13 - Kapatılan RP Genel Başkan Yardımcısı Şevket Kazan, Ocak 1998'te Duyar'ın devlet adına bazı eylemlerde kullanıldığına ilişkin iddialar olduğunu söylemişti. Bu iddialar soruşturuldu mu?

14 - Duyar'ın öldürülmesinin hemen ardından silahların cezaevine yardım olmadan giremeyeceği söylendi. Peki kim yardım etti?

15 - Daha önceki bütün itirafçı infazlarında kendi militanlarını kullanan Dev - Sol, çok sayıda militanının bulunduğu Afyon Cezaevin'de Karagümrük çetesini taşeron olarak kullanmış olabilir mi?
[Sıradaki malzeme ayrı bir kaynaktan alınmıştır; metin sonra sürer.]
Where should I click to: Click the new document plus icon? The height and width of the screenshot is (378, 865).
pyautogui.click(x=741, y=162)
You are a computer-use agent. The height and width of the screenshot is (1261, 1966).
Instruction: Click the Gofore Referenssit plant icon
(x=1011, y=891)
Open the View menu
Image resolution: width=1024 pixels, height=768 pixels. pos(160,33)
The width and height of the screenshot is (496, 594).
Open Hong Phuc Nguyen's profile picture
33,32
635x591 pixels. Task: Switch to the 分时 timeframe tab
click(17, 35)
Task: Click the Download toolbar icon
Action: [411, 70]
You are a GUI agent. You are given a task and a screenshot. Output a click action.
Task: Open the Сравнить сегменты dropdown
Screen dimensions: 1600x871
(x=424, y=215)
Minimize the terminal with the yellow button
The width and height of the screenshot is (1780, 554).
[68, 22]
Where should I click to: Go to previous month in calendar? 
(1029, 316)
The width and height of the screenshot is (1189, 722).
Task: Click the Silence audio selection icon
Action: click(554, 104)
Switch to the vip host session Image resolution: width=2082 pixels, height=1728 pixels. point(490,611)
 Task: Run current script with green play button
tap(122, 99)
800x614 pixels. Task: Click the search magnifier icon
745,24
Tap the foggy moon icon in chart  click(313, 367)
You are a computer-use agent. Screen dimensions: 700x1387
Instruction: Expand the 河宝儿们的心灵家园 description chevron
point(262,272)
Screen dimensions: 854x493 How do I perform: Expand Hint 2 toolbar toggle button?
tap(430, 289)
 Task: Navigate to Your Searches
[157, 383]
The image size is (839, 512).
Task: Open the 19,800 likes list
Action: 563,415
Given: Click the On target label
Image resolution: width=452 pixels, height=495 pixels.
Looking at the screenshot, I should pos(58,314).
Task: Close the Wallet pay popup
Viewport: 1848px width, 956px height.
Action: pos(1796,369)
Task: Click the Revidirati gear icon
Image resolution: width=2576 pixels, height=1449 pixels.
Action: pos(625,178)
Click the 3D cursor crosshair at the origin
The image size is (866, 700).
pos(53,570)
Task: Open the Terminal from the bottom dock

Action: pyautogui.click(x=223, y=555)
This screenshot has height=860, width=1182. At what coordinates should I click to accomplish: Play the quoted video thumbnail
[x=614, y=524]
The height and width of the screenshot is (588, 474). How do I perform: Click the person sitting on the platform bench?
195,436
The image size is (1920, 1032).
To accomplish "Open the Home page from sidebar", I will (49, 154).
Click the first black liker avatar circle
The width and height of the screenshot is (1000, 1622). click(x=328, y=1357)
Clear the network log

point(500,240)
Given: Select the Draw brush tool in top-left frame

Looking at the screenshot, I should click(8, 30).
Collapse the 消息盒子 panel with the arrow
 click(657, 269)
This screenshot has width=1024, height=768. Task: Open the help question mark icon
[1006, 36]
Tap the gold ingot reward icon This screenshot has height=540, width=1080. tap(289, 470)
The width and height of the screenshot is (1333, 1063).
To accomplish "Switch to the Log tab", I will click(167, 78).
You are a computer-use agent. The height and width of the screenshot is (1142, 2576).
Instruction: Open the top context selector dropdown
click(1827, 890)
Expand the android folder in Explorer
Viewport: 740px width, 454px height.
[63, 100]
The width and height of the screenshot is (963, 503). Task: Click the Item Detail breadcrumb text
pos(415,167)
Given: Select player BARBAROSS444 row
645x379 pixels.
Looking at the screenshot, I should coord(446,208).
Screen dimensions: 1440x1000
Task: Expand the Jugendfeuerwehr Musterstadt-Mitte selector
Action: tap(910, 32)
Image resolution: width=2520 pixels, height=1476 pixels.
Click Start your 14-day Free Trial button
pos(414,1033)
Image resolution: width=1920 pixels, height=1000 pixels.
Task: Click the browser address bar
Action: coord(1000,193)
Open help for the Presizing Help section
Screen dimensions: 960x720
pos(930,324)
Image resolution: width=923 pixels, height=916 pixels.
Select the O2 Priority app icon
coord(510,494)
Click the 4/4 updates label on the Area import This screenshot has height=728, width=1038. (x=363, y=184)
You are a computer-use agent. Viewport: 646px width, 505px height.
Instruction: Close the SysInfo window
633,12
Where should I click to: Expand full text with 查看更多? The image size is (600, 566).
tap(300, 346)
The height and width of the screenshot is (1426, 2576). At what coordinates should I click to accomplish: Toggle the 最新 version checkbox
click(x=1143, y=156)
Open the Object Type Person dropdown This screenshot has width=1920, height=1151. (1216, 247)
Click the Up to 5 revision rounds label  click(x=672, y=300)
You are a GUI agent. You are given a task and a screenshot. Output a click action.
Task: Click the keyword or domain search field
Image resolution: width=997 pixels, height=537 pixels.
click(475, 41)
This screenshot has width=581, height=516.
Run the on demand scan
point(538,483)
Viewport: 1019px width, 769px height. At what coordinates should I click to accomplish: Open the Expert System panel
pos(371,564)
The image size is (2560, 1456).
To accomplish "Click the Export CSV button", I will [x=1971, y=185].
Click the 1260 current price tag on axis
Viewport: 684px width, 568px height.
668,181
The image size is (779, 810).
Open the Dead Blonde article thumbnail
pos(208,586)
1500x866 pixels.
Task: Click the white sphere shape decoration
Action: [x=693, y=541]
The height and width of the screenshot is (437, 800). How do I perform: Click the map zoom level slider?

16 - Sık sık suikastte rol aldığı ileri sürülen dördüncü kişi kim?

17 - Parsadan, Duyar'ın sırdaşı olduğu için mi öldürülmek istendi? Parsadan, Duyar hakkında önemli bilgilere sahip olabilir mi?

18 - Adalet Bakanlığı, öldürme eyleminin biri ekmek dağıtımı, diğeri havalandırma sırasında olduğu yolunda çelişik iki açıklama yaptı. Bu çelişki nereden kaynaklandı?

19 - CHP İçel Milletvekili Fikri Sağlar, Duyar'ın ölümünün ardından yaptığı açıklamada bazı Kürt işadamlarının faili meçhul biçimde ortadan kaldırıldıkları dönemde, Sabancı'ların Kürt sorunu hakkında bir rapor hazırladıklarına dikkat çekerek, suikastin Susurluk'la bağlantılı olduğu olasılığının arttığını söyledi. Suikastin, Sabancılar'ın hazırlattığı Güneydoğu Raporu ile ilişkisi bulunuyor mu?